Task brief: Among the entries below, find all lines that include "screenshot" and copy them.

Records provided:

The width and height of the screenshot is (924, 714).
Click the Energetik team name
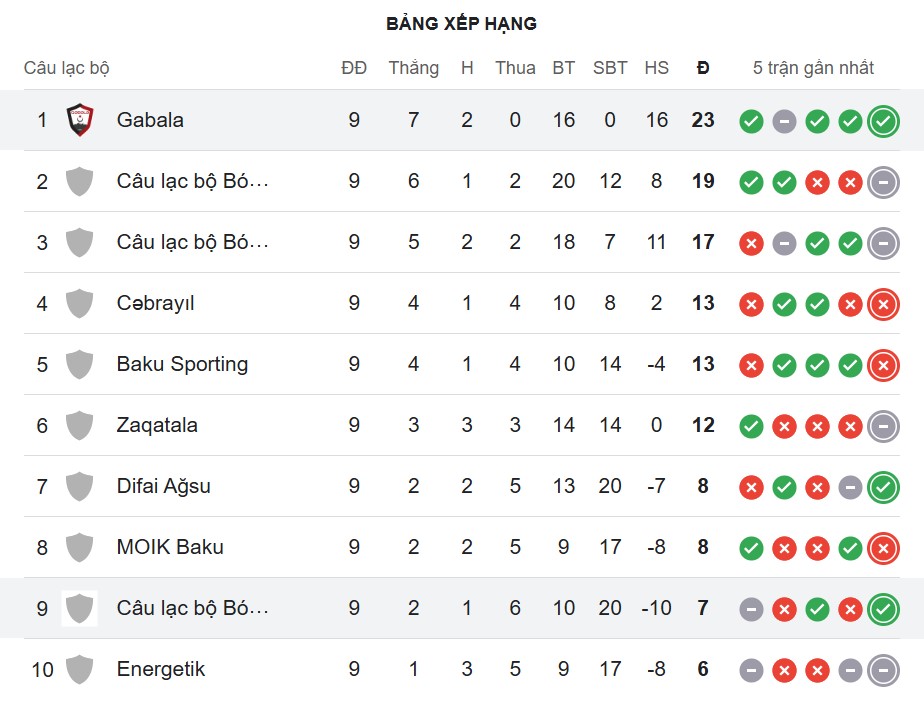160,669
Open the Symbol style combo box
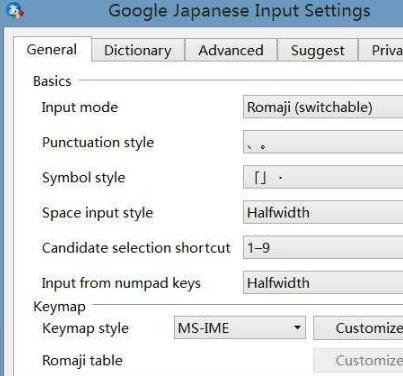 [323, 177]
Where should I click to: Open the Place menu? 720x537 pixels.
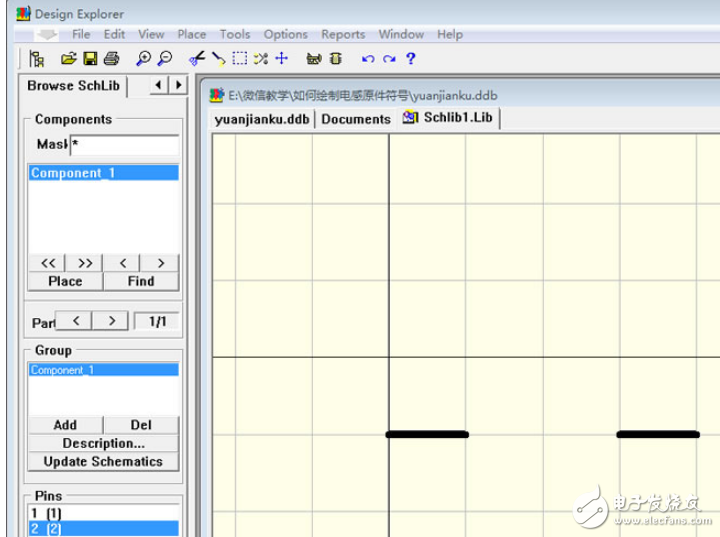(x=192, y=34)
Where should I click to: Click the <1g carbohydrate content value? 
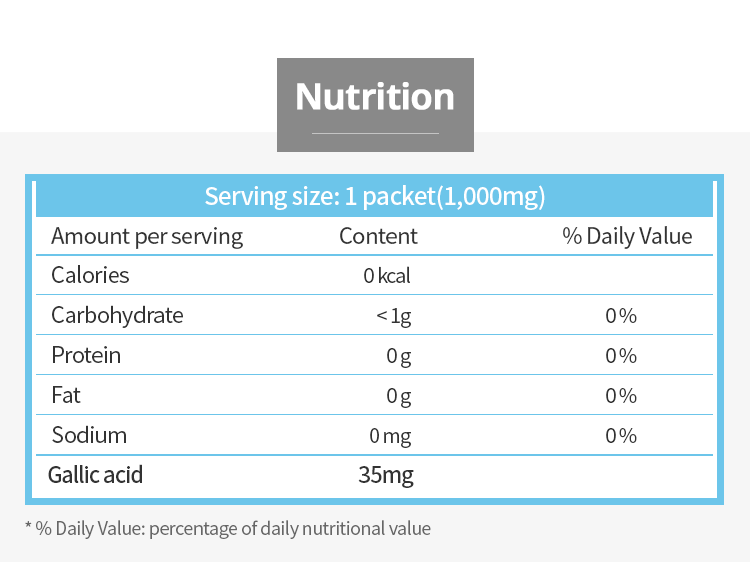(393, 316)
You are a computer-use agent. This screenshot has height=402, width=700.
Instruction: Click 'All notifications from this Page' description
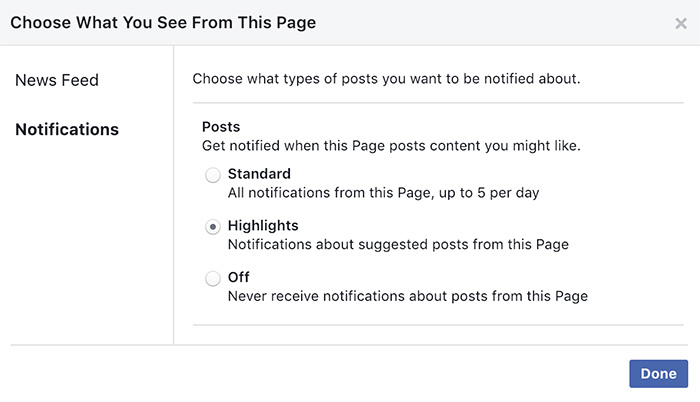click(383, 192)
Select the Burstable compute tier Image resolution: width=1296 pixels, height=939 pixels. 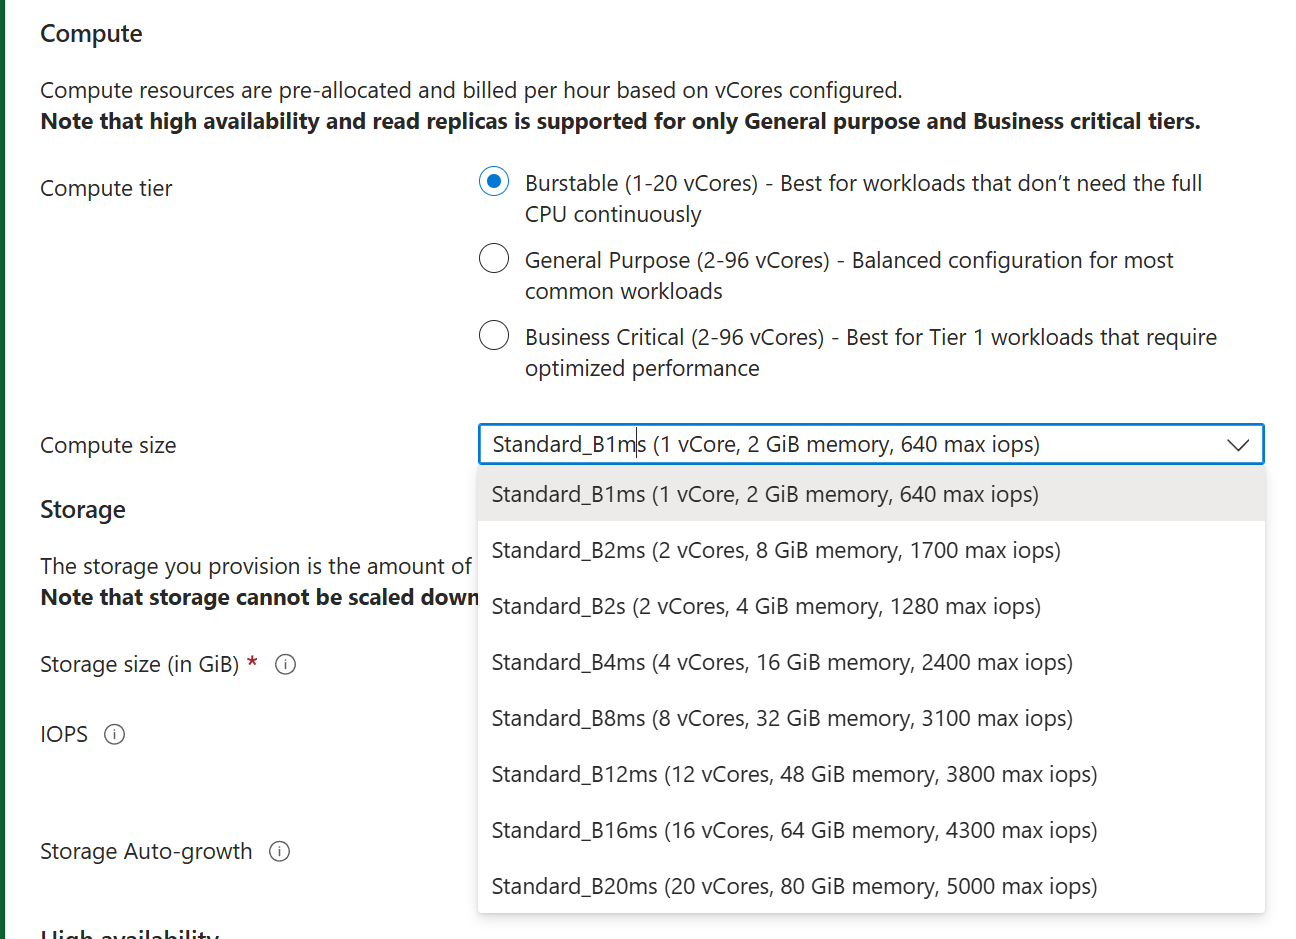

Exercise output:
The width and height of the screenshot is (924, 714).
You are a computer-use agent. This screenshot has height=402, width=700.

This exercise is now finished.